If you’re going to take on a persona, my father used to tell me, it can’t be a persona. You have to believe it.
I was very good at what I did. I believed all of it, everything. Always.
I was so caught up in it, in fact, this private recitation of my worst fears, that when the door did swing open, I nearly forgot what to do.
But I was in position, hidden behind the door and out of view. I hefted my table leg.
“Where’s the boy?” the thug said gruffly, taking two steps into the room, and it was mere luck that he didn’t see me and more that he had no one behind him.
“Here,” I said, and knocked him on the head. He went down with the usual speed. I took the ring of keys from his hand and rolled him into the corner. Luckily he was not the man who’d roughed up Watson, or I would’ve struck him again.
“Mmph,” Watson was saying, and when I returned to his side it was clear that he was only semiconscious. It took some coaxing, but I managed to get him to his feet, propping him up against my shoulder. He’s largely muscle, which makes him quite heavy, and while this was something I had of course noticed (and yes, appreciated, I am in fact a heterosexual human girl), I didn’t like having to haul him out the door. He supported some of his own weight, but not nearly enough.

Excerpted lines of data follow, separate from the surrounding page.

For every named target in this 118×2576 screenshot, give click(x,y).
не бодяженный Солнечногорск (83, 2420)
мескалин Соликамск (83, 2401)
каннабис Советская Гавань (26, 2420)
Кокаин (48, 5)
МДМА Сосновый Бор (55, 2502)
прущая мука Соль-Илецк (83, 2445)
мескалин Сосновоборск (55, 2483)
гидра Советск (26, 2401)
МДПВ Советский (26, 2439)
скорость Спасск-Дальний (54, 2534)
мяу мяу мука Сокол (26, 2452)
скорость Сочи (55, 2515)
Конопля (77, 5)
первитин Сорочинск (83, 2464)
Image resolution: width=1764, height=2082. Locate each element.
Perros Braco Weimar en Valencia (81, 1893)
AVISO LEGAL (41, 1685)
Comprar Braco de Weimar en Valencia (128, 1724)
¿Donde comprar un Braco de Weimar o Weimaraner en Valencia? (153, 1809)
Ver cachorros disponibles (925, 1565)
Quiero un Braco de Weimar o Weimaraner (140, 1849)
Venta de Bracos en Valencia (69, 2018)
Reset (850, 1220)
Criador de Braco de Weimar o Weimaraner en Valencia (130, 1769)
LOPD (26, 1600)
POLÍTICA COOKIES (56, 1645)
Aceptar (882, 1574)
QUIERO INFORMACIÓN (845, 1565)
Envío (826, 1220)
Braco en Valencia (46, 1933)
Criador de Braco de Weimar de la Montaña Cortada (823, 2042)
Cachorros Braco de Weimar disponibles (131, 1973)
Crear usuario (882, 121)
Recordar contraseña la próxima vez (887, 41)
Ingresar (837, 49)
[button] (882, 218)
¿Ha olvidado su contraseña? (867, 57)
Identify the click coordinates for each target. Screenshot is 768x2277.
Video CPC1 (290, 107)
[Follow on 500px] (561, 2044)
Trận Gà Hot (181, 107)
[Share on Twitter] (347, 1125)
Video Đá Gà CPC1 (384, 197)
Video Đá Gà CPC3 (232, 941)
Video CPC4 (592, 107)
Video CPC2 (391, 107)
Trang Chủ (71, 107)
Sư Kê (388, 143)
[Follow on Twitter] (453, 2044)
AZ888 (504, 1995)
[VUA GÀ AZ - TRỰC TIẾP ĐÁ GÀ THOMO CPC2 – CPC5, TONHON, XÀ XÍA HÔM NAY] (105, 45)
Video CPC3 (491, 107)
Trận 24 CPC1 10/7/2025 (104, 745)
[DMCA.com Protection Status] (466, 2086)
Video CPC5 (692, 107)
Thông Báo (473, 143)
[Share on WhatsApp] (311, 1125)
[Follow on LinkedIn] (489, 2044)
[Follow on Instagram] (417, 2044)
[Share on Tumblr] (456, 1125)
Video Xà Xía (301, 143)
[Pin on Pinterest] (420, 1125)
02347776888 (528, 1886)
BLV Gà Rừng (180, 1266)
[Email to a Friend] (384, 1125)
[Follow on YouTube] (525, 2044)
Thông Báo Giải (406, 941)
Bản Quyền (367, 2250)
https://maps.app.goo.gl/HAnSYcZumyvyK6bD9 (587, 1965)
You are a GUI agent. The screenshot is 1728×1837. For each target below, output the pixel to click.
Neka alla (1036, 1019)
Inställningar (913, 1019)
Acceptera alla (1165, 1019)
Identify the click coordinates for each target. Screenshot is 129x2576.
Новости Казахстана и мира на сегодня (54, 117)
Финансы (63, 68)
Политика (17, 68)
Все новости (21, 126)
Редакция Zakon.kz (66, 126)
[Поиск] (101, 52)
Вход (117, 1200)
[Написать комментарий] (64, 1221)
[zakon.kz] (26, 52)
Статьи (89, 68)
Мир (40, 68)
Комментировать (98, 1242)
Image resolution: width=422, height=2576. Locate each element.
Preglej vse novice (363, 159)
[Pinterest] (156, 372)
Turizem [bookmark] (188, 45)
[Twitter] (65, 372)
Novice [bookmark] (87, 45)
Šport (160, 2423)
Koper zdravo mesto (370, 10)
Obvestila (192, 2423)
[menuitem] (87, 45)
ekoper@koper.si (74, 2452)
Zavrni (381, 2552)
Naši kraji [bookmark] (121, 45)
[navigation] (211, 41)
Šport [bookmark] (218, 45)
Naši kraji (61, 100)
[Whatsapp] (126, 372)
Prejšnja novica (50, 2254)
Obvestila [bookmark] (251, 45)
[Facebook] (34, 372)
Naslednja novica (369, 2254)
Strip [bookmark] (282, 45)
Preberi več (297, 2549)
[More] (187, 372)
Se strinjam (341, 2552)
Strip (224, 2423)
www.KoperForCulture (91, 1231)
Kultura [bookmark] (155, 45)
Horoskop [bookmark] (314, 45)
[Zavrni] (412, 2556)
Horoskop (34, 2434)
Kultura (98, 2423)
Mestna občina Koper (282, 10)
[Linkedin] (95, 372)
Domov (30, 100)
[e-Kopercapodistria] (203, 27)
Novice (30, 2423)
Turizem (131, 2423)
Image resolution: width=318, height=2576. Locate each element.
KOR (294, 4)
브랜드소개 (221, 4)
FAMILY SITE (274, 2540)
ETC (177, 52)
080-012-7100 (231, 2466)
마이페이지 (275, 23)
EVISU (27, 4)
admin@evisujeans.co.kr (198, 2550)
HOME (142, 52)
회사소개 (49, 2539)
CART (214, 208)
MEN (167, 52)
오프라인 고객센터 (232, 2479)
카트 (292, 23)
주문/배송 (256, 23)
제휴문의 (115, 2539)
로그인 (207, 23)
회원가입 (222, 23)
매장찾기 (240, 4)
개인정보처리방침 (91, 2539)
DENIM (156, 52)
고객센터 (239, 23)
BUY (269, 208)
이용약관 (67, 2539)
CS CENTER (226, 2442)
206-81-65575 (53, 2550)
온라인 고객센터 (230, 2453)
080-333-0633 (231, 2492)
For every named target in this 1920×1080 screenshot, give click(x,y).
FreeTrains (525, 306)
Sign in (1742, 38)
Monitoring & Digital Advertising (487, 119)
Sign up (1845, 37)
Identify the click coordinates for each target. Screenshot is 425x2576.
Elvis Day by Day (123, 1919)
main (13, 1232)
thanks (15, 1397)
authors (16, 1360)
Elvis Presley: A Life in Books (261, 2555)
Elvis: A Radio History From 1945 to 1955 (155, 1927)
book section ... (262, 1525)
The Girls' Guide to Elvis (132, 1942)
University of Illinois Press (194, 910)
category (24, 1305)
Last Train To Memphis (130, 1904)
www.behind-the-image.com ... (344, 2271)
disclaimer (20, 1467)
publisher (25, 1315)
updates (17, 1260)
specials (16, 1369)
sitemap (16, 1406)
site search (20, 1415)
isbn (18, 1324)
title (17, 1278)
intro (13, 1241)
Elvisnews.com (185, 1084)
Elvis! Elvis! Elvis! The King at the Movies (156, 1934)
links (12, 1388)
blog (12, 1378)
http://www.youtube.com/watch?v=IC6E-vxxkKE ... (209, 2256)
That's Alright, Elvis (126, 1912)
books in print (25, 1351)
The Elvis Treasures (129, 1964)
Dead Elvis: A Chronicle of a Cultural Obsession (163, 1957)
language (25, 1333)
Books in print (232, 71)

The hallway was empty, as I knew it would be, and there was a set of stairs on either end. I stood there listening, aware that Watson was bleeding on me while I in turn bled onto the carpet. While I calculated the odds of either staircase being the more direct route to our destination, I thought also about the state of my boots, which Lena had coaxed me into buying on something called a flash sale site, an experience I found traumatic enough to never want to do it again. A timer ticked down, telling me how long I had to keep these hypothetical boots while I typed in my bank information, and it made me think of all the false scarcity we had in our lives, one shoe left! act now!, one more day for this sale!, and the way the boy leaning on my shoulder was coughing now, low in the throat, was ringing an awful bell somewhere in my head, scarcity and plenty, boom and bust, this being the only time in my life that I’d ever have this and then it would be over, done, never—
But that was the undercurrent to my thinking. The rest of me, as always, knew what to do. The west hallway. We would take the stairs one at a time.
I had been waiting since last night for the Moriartys to make their move. Here we were.
Review your facts, my father said, before you build deductions on top of them.